The Slaughter of the Bison and Reversal of Fortunes on the Great Plains. Donn. L. Feir, Rob Gillezeau & Maggie E.C. Jones. NBER Working Paper 30368, August 2022. DOI 10.3386/w30368
Abstract: In the late nineteenth century, the North American bison was brought to the brink of extinction in just over a decade. We demonstrate that the loss of the bison had immediate, negative consequences for the Native Americans who relied on them and ultimately resulted in a permanent reversal of fortunes. Once amongst the tallest people in the world, the generations of bison-reliant people born after the slaughter lost their entire height advantage. By the early twentieth century, child mortality was 16 percentage points higher and the probability of reporting an occupation 29.7 percentage points lower in bison nations compared to nations that were never reliant on the bison. Throughout the latter half of the twentieth century and into the present, income per capita has remained 28 percent lower, on average, for bison nations. This persistent gap cannot be explained by differences in agricultural productivity, self-governance, or application of the Dawes Act. We provide evidence that this historical shock altered the dynamic path of development for formerly bison-reliant nations. We demonstrate that limited access to credit constrained the ability of bison nations to adjust through respecialization and migration.
VII. Conclusion
At the beginning of the nineteenth century, the North American bison roamed the Great Plains in the tens of millions, but by 1880, the bison were nearly extinct, the result of a mass slaughter that occurred within as little as 10 years. This is the first paper to empirically quantify the persistent effects of the slaughter on the Native American nations who relied on the bison for over 10,000 years prior to its extinction. We compile historical, anthropological, geographic, and modern economic data to show that the elimination of the bison affected the well-being of the Indigenous peoples who relied on them, both immediately after the bison’s decline, and up to 150 years later. We argue that the loss of the bison resulted in a reversal of fortunes: historically, bison-reliant societies were among the most well-off people on the continent, but today, they are among the poorest.

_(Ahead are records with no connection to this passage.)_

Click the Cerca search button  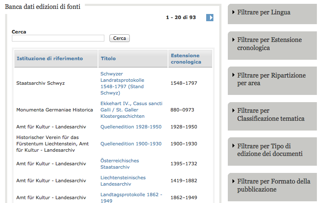[x=119, y=38]
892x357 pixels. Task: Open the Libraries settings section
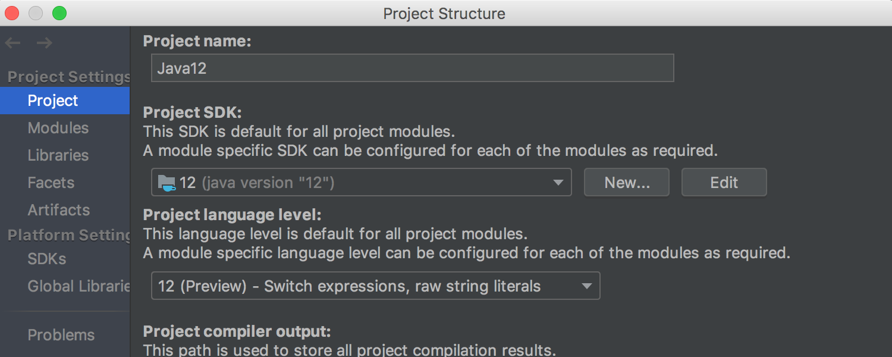point(58,155)
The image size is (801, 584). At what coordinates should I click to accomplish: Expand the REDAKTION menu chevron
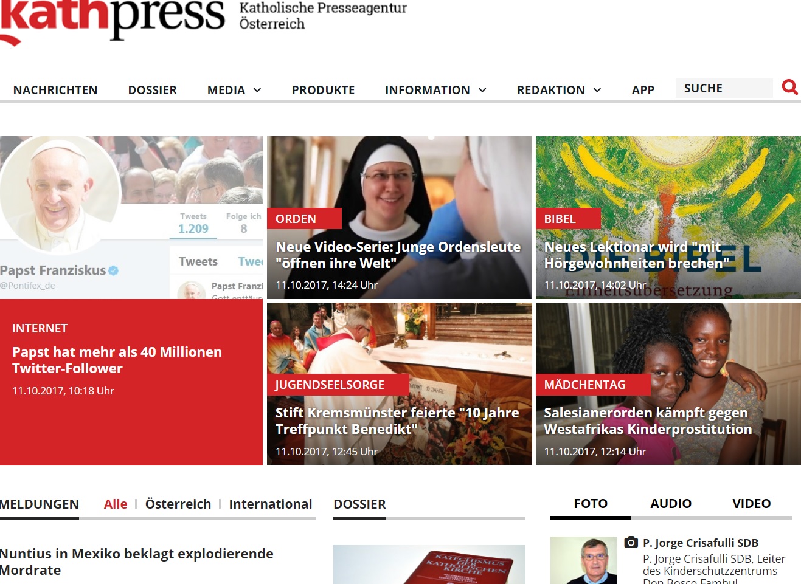[x=597, y=90]
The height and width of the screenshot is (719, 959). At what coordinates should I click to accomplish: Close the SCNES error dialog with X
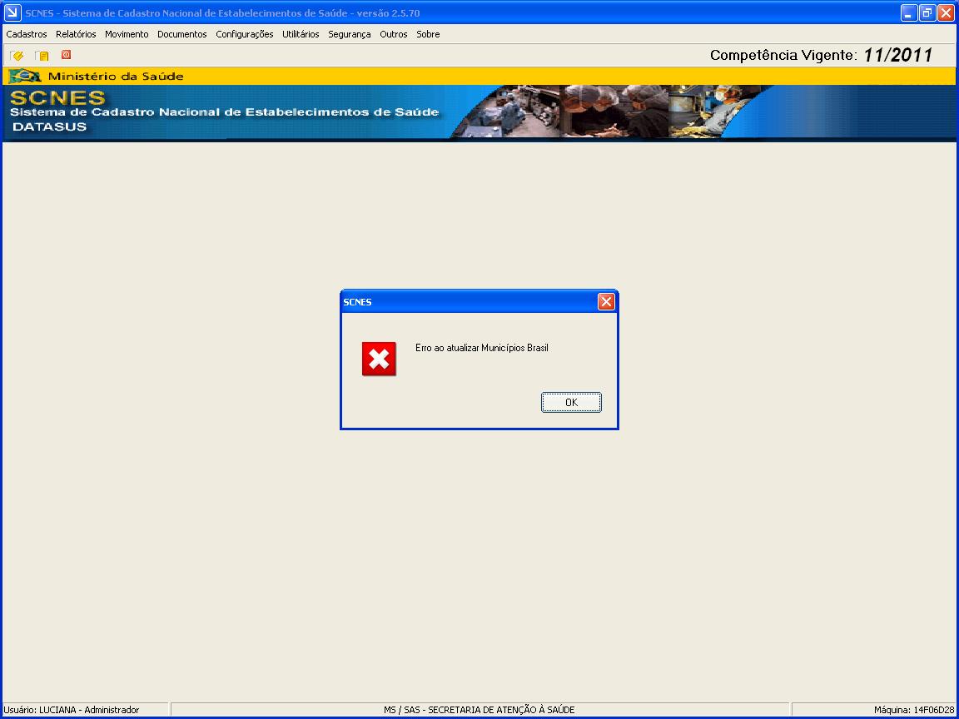point(606,302)
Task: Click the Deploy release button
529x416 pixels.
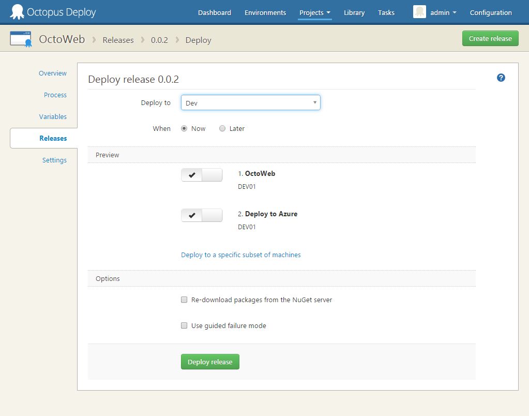Action: tap(210, 361)
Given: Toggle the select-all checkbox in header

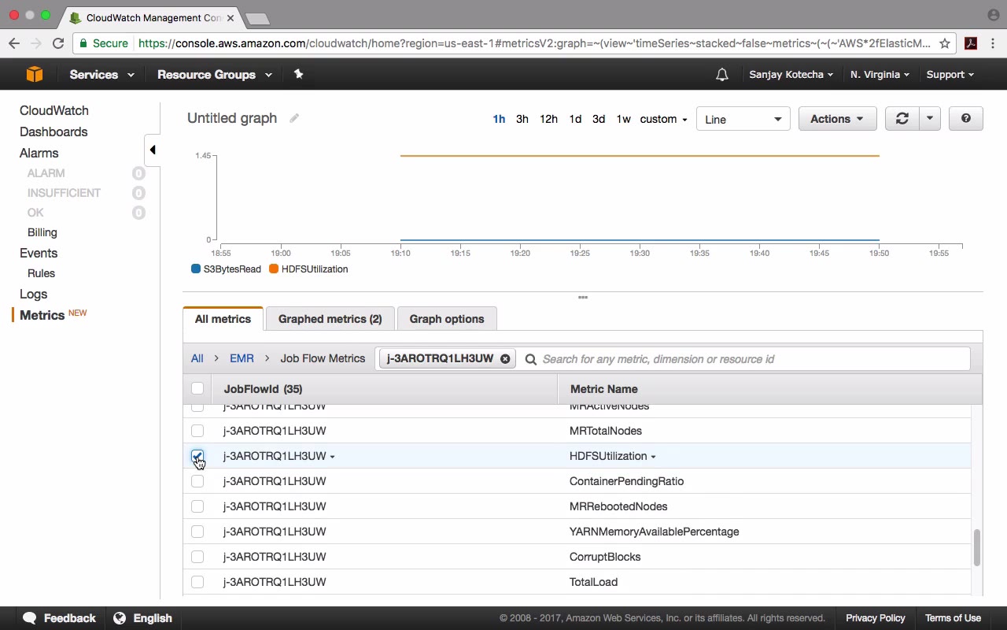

We study the dynamic path of development through which this shock has persisted into the present day and demonstrate that early access to credit could have mitigated the persistent effects of the loss of the bison. While the loss of the bison was a unique historical event, large regional economic shocks are not. Similarly, Native Americans occupy a unique institutional space in the United States but barriers to adjustment, like costly migration, low levels of development, and credit constraints are common. The experiences of the formerly bison-reliant peoples, important in their own right, also shed light on how economic shocks can persist for decades in the absence of access to other financial resources.